> Instructions
A. In the passage on threats to net farm income below, about what share of net farm income has come from government support payments in recent years?
B. Continue the passage on threats to net farm income below, picking up after its final sentence.
:: Selected passage
In the world of virtual conferences, I achieved a milestone recently with 1,835 participants signed up for a webcast and over 900 attending the live session. One agricultural lender in attendance asked a very straightforward question that should be on the minds of those planning for 2021 and beyond. “What do you feel is the greatest threat to net farm income?”
Inflating expenses such as input costs, advanced technology, and farmland would certainly garner attention as a threat. Another cost to watch closely is the possibility of the federal minimum wage increasing to $15 per hour, which could be very detrimental to the agricultural industry. In the short run, it appears that the stability of interest rates and some of the lowest interest rates on record is one cost that is remaining manageable.
Moving to the revenue side of the equation, the loss of government support payments in 2021 and beyond will need to be considered. In recent years, approximately one-third of net farm income has been derived from government support payments. In 2020, the ratio of government support payments to revenue has been much higher, particularly for commodities that have benefitted from the various stimulus and assistance programs.
With one in every five dollars generated in agriculture coming from exports, overall global trade and trade relations will be high on the watch list, particularly for soybeans, cotton, corn, pork, and other commodities. This variable could result in wide swings and volatility in net farm income in 2021 and beyond.
::::
:: Dataset extract
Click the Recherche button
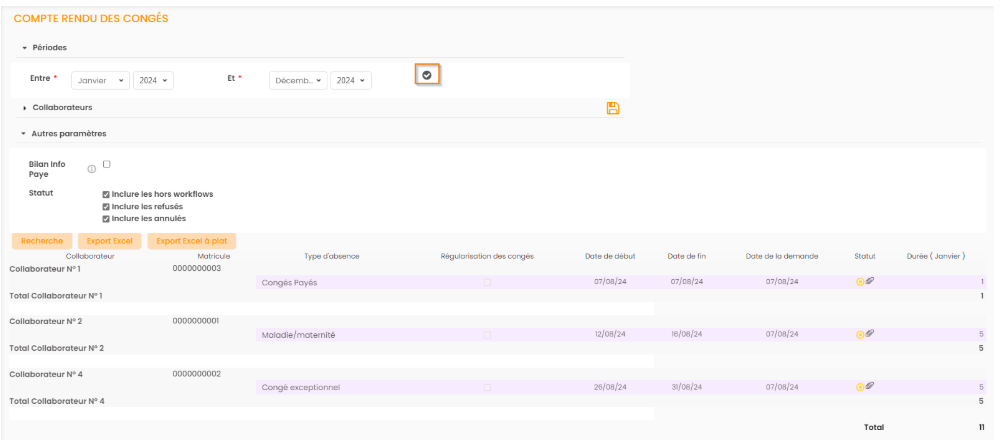tap(41, 241)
::::
> Written responses
A. Approximately one-third.

B.
Weather events will be a major threat. Astute managers will watch the weather in major production areas of the world for extremes that can impact U.S. commodity prices. Expect more precision weather reporting to your farm business which can assist in taking a possible weather threat and turning it to an opportunity when it is combined with a marketing and risk management plan.
China's global economic might will continue to impact net farm incomes in the U.S.; however, global competition, particularly in the Southern Hemisphere and in Eastern Europe, must be observed as well to determine resulting effects on net farm income in the United States.
Supply and marketing chain access was barely considered a threat prior to COVID-19. Now, this has possibly become one of the major disruptors, particularly as pandemic economics has shown too much concentration in processing and supply chains can be an Achilles’ heel of the industry.
The changing consumer habits in the U.S. and abroad are likely to have increased influence. Whether it is meat and other protein alternatives, a reduction in transportation based on fossil fuels, or the government’s stance on ethanol, fracking, and energy, all will be variables to consider on the bottom line for producers.
How do you proactively counter these risks? Fine-tuning the cost of production, breakeven analysis, and peer benchmark comparisons can be valuable management tools. Marketing and risk management combined with strong financial liquidity and working capital positions can be a long run strategy to turn a threat into an opportunity.
The opinions of Dr. David Kohl are not necessarily those of Corn and Soybean Digest or Farm Progress.